Springs was excited to be in the field at a time when many of the world’s health systems were close to collapse from the COVID-19 pandemic.

“Health care systems in many countries are under immense strain due to an exponentially growing population and rising costs of providing adequate patient care,” he said.

“We anticipate AI will play an important role in drug discovery, precision medicine and medical diagnostics, but it is important to remember that clinicians and regulators ultimately are the gatekeepers of our industry.”

The big stage

WA’s part in the global AI movement tends to centre around small startups making big differences on the world stage. Behemoths such as Google and IBM have paved the way for smaller or- ganisations to open up new AI sectors.

“These large companies focus on large problems, and sometimes they do very well; at other times they can become unwieldy,” Mr Clark said. “Unfortunately for us they often overlook smaller markets like Australia, and especially some of our unique qualities like our medical laws or our problems with skin cancer. We see these overlooked problems as places to focus our talents.”

Mr Khorshid told Business News the relative immaturity of the sector provided Three Springs with an opportunity.

“Smaller companies like ours tend to focus on developing algorithms for specific medical conditions or diseases,” he said.

“I think there is plenty of room for all of us, and the field is by no means mature or saturated.”

Resonance Health CEO Alison Laws oversees a team that includes physicists, scientists, and software engineers, as well as quality and regulatory affairs experts.

“We are in various stages of the development cycle with several artificial intelligence products, including a radiology tool, ALERT-PE, which performs a fully automated review of chest computed tomography scans of patients with suspected pulmonary embolisms,” Ms Laws said.

“ALERT-PE helps radiologists diagnose and can be seamlessly integrated into existing workflows.
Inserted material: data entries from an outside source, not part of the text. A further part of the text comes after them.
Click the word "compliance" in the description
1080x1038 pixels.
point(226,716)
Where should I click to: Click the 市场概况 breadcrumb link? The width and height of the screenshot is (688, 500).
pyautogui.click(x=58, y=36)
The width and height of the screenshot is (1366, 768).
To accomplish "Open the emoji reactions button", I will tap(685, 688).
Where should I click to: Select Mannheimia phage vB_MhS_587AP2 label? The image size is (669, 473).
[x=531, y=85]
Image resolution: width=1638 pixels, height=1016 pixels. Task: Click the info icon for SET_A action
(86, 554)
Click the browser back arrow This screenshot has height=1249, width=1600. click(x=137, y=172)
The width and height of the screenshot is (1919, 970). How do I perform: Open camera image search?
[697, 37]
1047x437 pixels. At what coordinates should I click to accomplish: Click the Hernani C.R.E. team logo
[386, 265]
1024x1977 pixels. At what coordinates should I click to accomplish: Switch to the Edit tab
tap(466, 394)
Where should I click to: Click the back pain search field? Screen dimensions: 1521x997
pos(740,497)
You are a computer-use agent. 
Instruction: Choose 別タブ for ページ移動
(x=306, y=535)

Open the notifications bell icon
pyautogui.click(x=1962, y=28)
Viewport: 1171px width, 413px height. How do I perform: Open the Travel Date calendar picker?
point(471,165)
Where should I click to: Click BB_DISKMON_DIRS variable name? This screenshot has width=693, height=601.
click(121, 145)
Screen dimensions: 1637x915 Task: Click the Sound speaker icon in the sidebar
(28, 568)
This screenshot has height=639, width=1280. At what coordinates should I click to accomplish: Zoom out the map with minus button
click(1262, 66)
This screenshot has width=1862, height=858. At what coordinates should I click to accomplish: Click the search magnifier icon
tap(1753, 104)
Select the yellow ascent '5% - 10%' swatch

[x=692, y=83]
It may even improve health outcomes in countries lacking medical staff and services.

“Relationships built with companies here and across the world have propelled Resonance to the forefront of its field, thanks largely to the automation of the services it offers through machine learning and AI.

“If an AI solution can reduce the risk of human error and standardise a process so that time can be better spent on treating more patients, then I think this relationship between AI and human input is a positive force in improving health care."

Staffing

Attracting and keeping talented staff to work on new projects is an ongoing challenge for many AI startups, with PhD students, in particular, highly sought after.

In the case of Metabolic Health Solutions (MHS), four such academics from IPREP/Perth Biodesign worked on the development of machine-learning capabilities within the organisation’s metabolic digital health platform.

Led by founder and chief executive John Wright, and Martin Cebis, who mentored the team, MHS is working to commercialise low-cost, metabolic measurement technology to clinically manage obesity, Type 2 Diabetes and other common metabolic disorders.

“We are pioneers in the use of clinical indirect calorimetry to tackle obesity and its related health issues, which cost society trillions of dollars,” Mr Wright said.